Imagine going on your first health check with your new GP. You enter the office from the waiting room, and a robot in a white coat sits behind the desk. This shiny robot will introduce itself as the most modern healthcare artificial intelligence solution, and while you are shocked and unable to react, it will start investigating your health condition.
That sounds like a sci-fi movie, doesn’t it? And also, that it is! Although artificial intelligence already stands as a significant help for doctors, it is still used in places other than GPs’ chairs and offices.
Artificial intelligence in today’s healthcare rarely takes the form that people would probably imagine. Instead of robot bodies, it hides in a variety of devices or powerful computers and is only seldom in full use. Most medical projects require absolute accuracy and reliability after AI since human lives are at stake. And such high demands are one of the main reasons why various AI technologies and devices remain in the research stage for a very long time.
In the surgery, operating room, but also the ambulance
However, some projects involving AI in saving lives certainly have great potential. Dell company, in collaboration with Irish healthcare professionals, develops one of the great examples. In the future, their solution will accompany paramedics in ambulances and send information about the condition of the transported patient directly to the hospital, helping doctors prepare everything for his arrival. The technology is to monitor, for example, the heart rhythm of the patient or the first signs of bleeding into the brain and other hidden complications. The solution partly consists of a camera capable of recognizing the facial reaction of the patient.
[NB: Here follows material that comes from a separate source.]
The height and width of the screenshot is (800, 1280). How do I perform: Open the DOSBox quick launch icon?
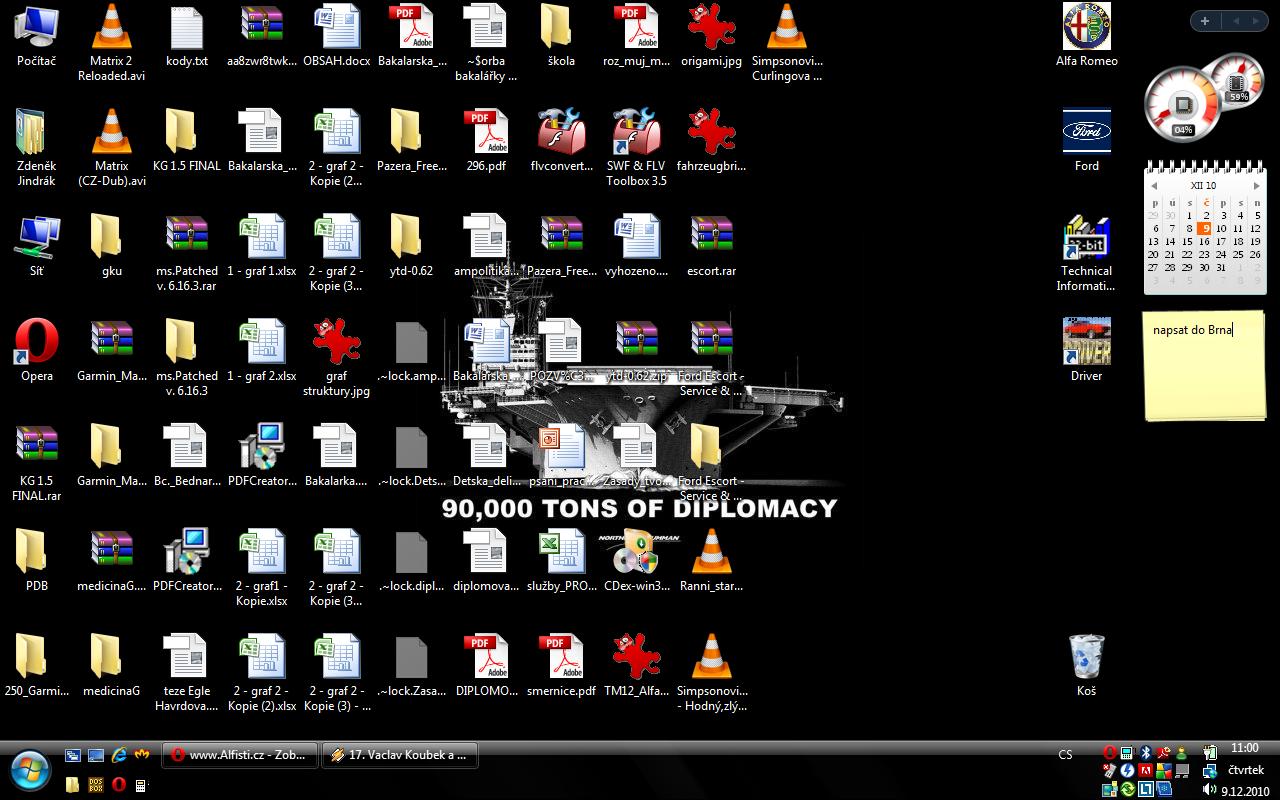96,785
But more commonly, people can meet pharmaceutical artificial intelligence working with big data and medical images. Microsoft Inner Eye technology, which is currently being tested at the General University Hospital in Prague, is a great example. This artificial intelligence system, equipped with machine learning technology, plots and analyzes radiological images of prostate cancer patients, helping to accurately identify endangered tissues, and set up the best treatment. Similar helpful AI solutions that work with different kinds of pictures and data are now being developed globally. And solutions like the Inner Eye are currently the main direction of AI use in healthcare.
Smart virtual assistants
Artificial intelligence in healthcare is not only available to doctors but also to patients. Most often in the form of artificial intelligence chatbots, which can advise them twenty-four hours a day, seven days a week, and thus help with various situations. For example, an AI chatbot can use information about a patient’s symptoms to identify possible diseases. And does it more precisely and responsibly than, for example, the Google search engine – it only works with relevant data. The apps that you can confide in with your symptoms are, for instance, Healthily or Ada.
But you don’t even have to be sick to contact a chatbot erudite in health issues. In the Czech Republic, for example, there is a chatbot developed by the Born Digital startup, which advises those interested in donating blood plasma. Thanks to the solution, potential donors will find all the necessary information about the rules of plasma collection, compensation, and future use of plasma in one place – at the chatbot on the website of the sanaplasma collection centers. Many other chatbots globally help people with, for example, health insurance, and claims handling.
Moreover, chatbots using artificial intelligence today orient themselves not only in matters of physical, but also mental health. For instance, the Woebot chatbot can not only provide basic information about various mental problems but also works as a therapeutic tool for patients suffering from anxiety or post-traumatic stress disorder.